The answer depends on how much are you ready to accept infinity. If "you'll be going at a speed indistinguishable from c, but only after infinite time" is an acceptable answer, that that is that. Otherwise, you'll never reach c.

the question ins about asymptotic behaviour. not "infinity?

>evice that managed to provide infinite energy and also infinite power to you ship. Okay, now you got an infinite acceleration and an indefinition in your equation. What is your state like after that? Are you going at c? 2c? 3c? infinite? Well, suppose you needed to go at 2c, how much power do you put into your engines? Infinite! Now suppose you need to go at 3c, how much now? Infinite! And so forth. So you don't have a defined physical system anymore. And the cause
2c isnt what im talking about, im not talking about exceeding c im talking about reaching c.

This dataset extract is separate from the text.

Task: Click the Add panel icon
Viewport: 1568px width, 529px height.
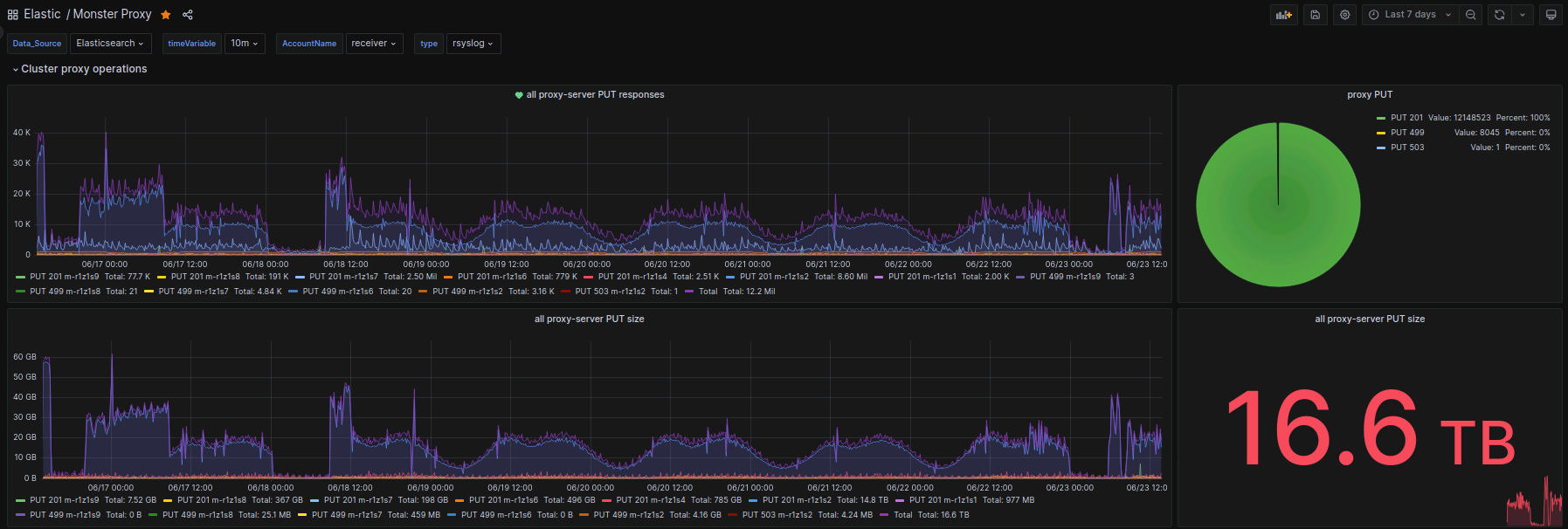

>this Amerifat OP posting in third person to give the impression that someone else here really cares about his question and thinks he's not a retard

Stop projecting your insecurities. Also im british and im confused as to why nationality should be a factor in this thread.

Is this satire? You work with your prof at an observatory yet you don't know basic math or physics and pretend putting "theoretical" into your question makes them any coherent.

That said, as the object accelerates, what happens when its Schwarzschild radius exceeds its size?

like i said im a first year physics student. My maths isnt much better than undergrad level. The work i do at the observatory isnt research work. I think you may have misunderstood what i said or missed some of my replies.

Boom lol

Nothing. From its own frame of reference, it's just at rest.
What about from our frame of reference? I don't know. I actually heard two phd students who were tutoring my GR class talking about this, one of which had asked some big shot professor, but I can't remember the answer. Something something it can only form a black hole if you can encapsulate the particle within some finite time frame? Probably way off.

If it's fine in its reference frame, but is under event horizon for external observer, isn't it warp?

No. Just because a limit converges to a value doesn't mean the function actually attains that value. Consider 1/x. This approaches 0 as x goes to infinity, but clearly 1/x is never 0 for any x. As you put more and more energy into the particle, it'll get closer and closer to c, but will never equal it.

Its kind of like we are made of the same stuff as light is made of, just caught in a kind of weird whirlpool, and that is why the relativity stuff works in practise. Thats why time and mass change relative to different frames of ref.